> **Directions**
In the material below, begin at the line that has "Given: Click the", stop after the line that has "Task: Open the 16 h timestamp link", and transcribe those lines exactly, without pictures.

> **Dataset extract**

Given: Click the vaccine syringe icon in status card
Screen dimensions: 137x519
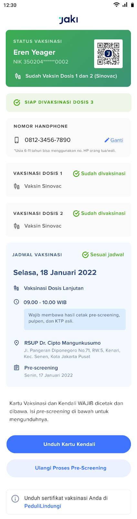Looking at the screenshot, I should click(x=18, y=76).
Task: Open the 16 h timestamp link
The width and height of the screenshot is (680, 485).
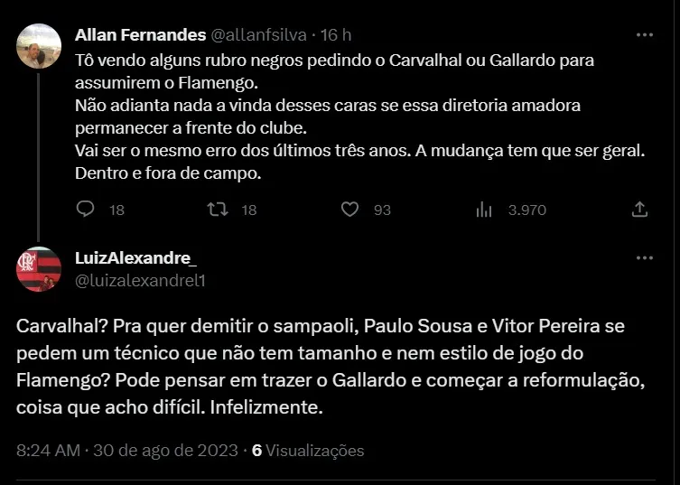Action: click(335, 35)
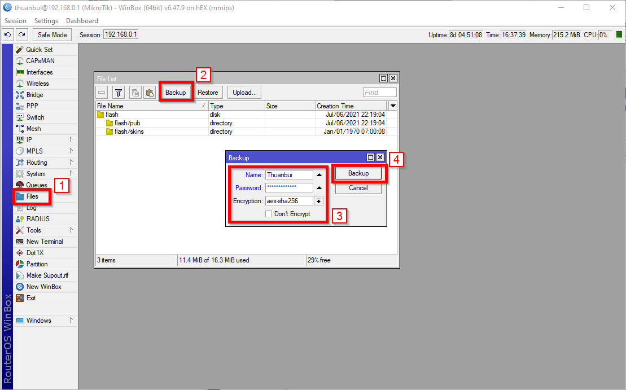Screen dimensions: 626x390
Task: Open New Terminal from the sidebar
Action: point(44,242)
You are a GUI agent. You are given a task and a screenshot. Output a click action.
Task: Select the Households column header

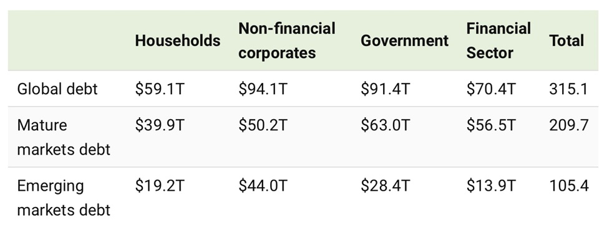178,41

...

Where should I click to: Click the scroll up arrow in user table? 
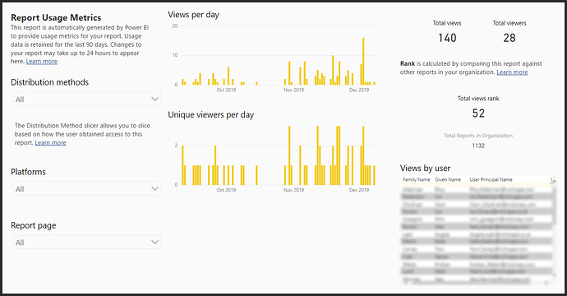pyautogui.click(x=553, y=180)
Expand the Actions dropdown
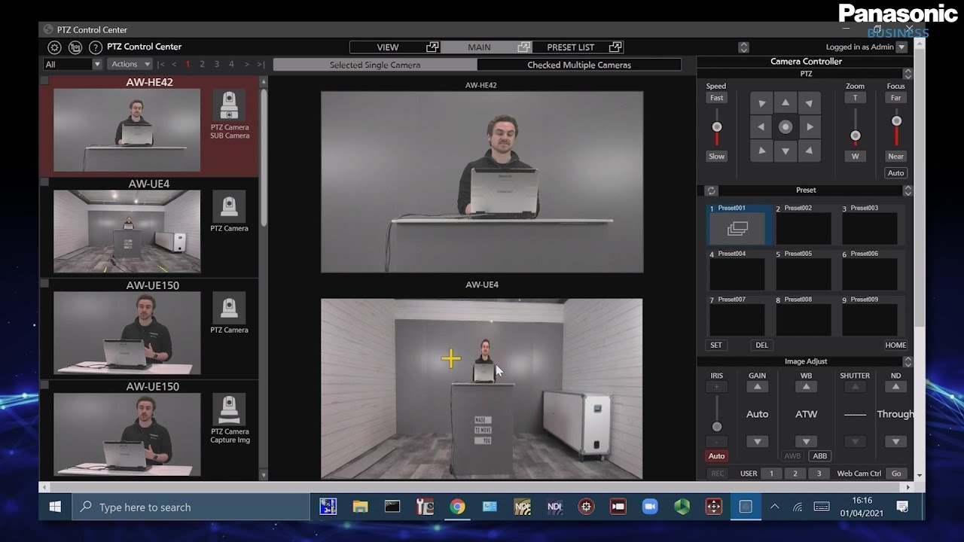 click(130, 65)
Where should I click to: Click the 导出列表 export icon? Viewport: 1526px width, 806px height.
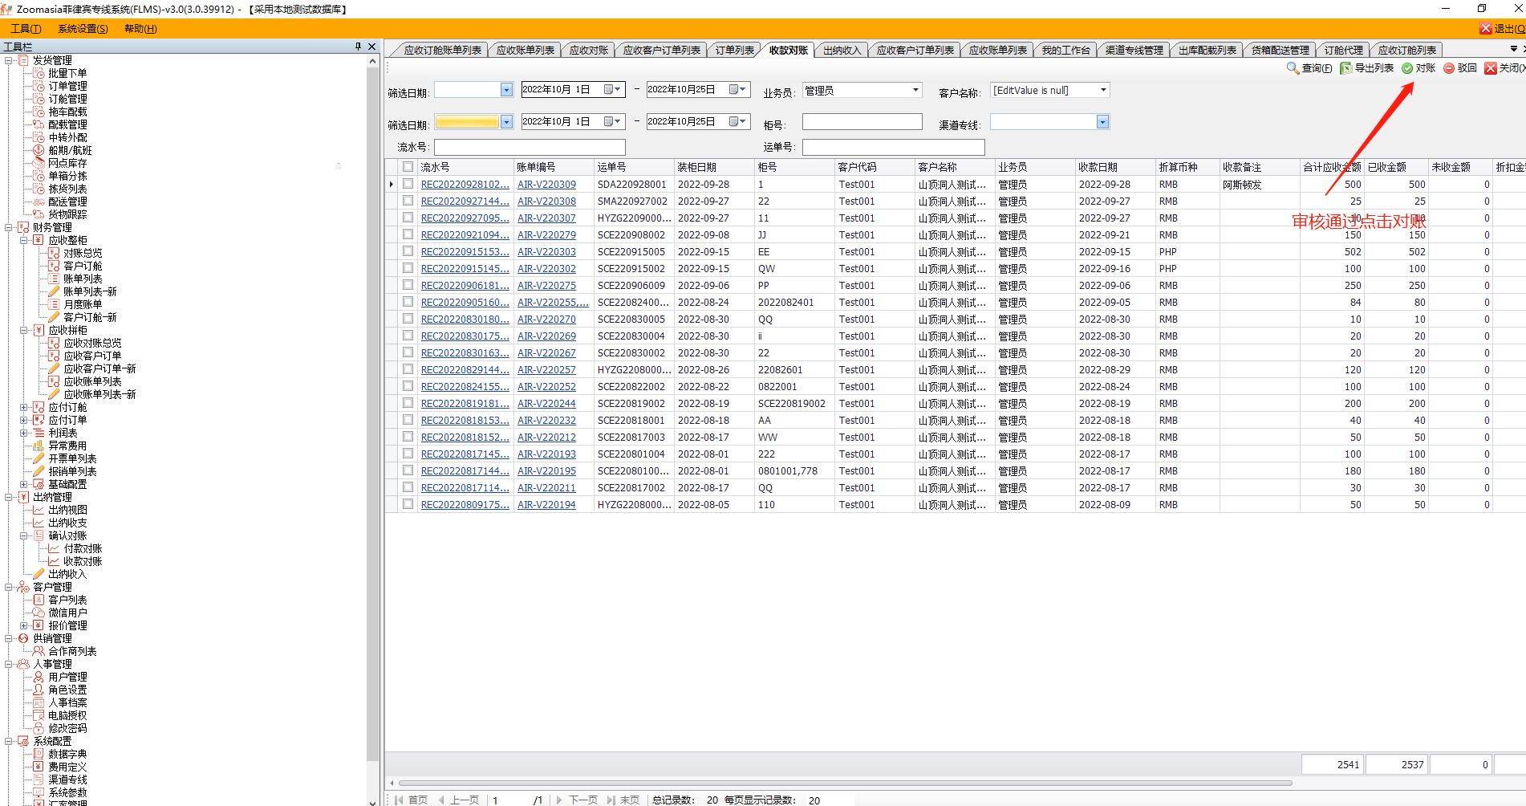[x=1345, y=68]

---

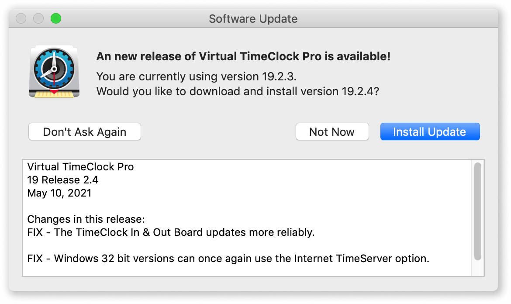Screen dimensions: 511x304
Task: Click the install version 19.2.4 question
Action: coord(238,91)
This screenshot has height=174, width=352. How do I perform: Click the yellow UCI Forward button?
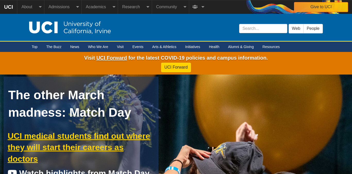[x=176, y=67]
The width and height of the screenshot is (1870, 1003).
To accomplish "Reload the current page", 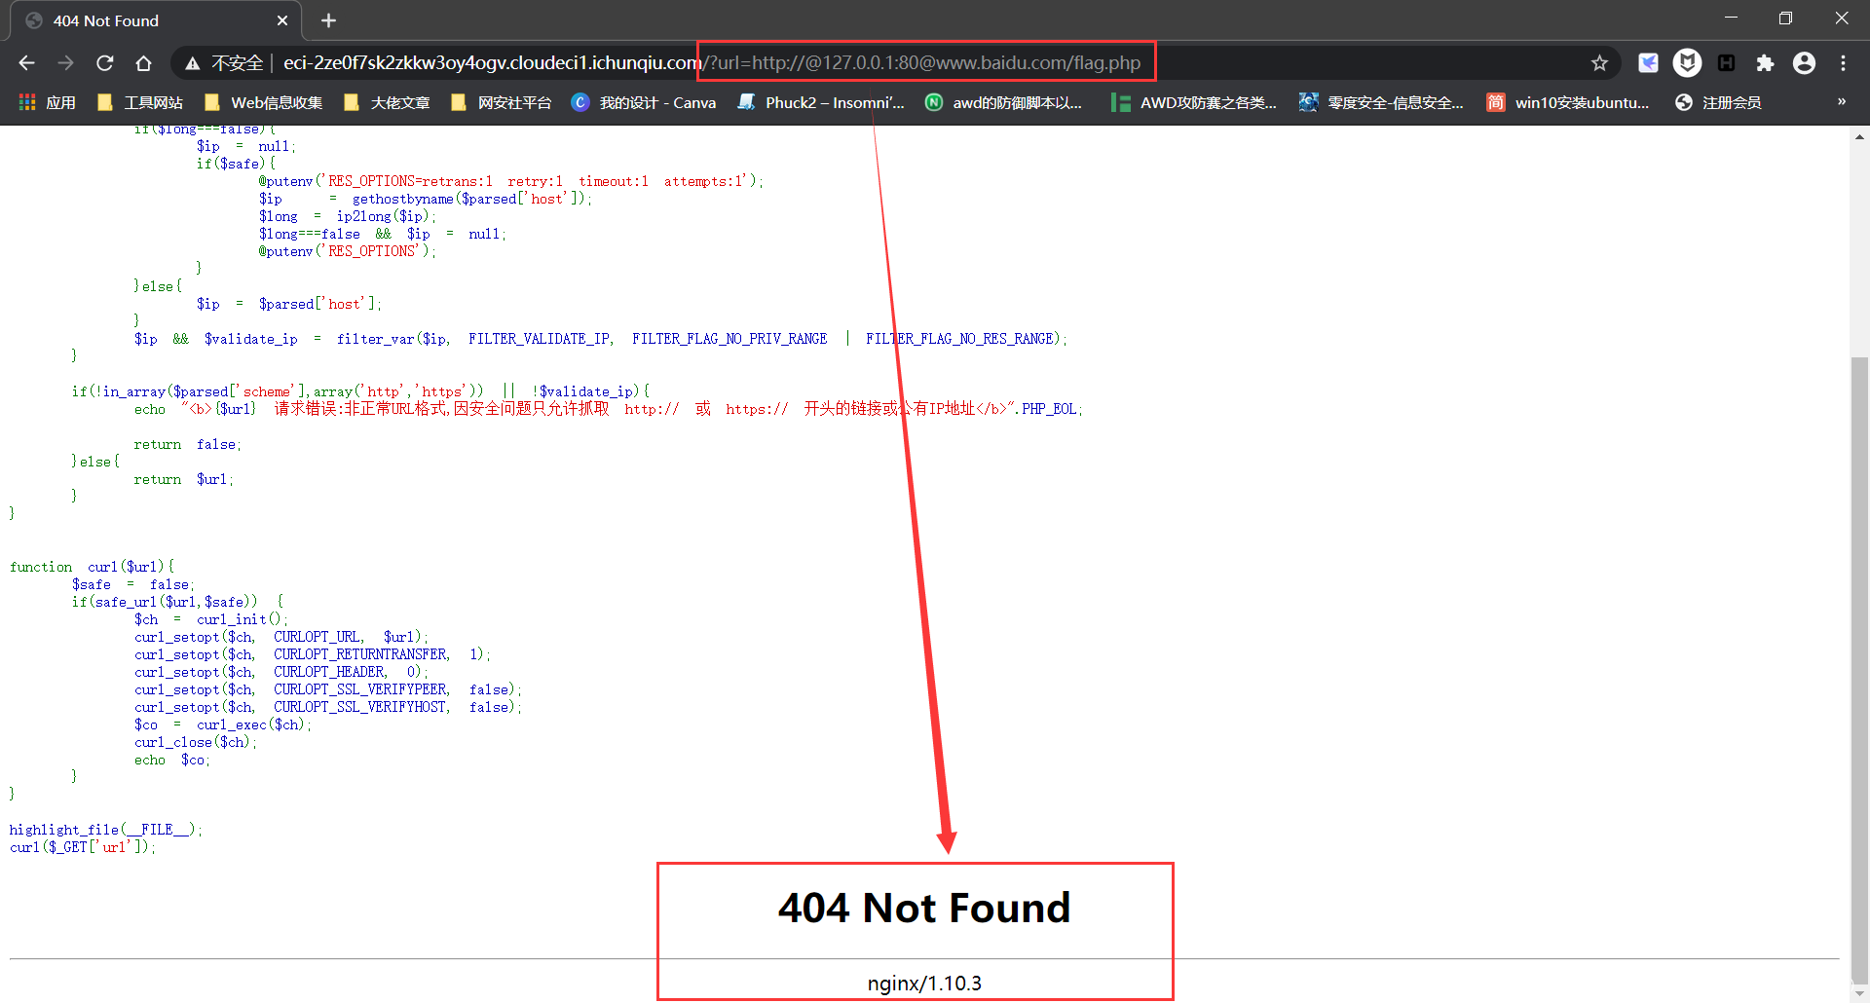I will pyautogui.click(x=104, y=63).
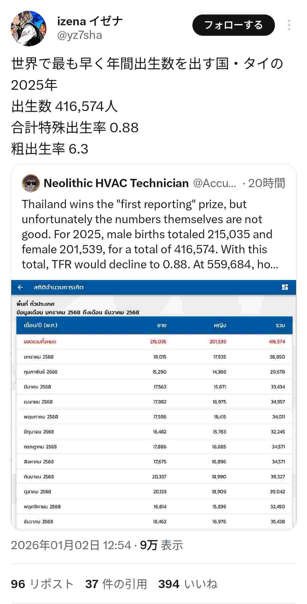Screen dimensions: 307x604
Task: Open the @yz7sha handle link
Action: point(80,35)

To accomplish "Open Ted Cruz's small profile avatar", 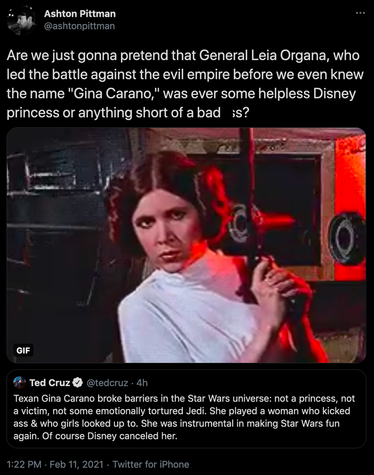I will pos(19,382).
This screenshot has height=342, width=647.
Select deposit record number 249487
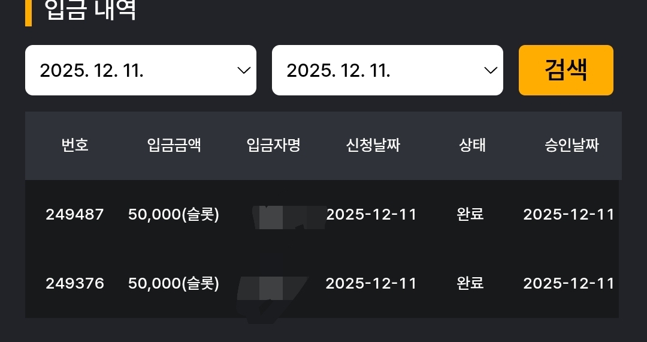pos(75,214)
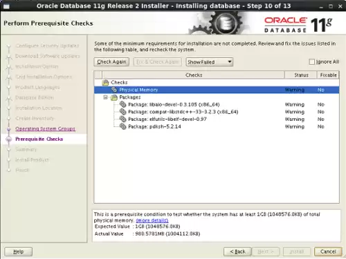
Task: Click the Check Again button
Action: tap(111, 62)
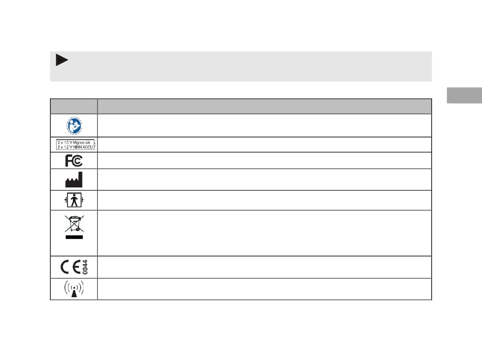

> **Written solution**
Given: Click the vaccine syringe icon in status card
Screen dimensions: 137x519
Looking at the screenshot, I should click(x=18, y=76).
Task: Open the 16 h timestamp link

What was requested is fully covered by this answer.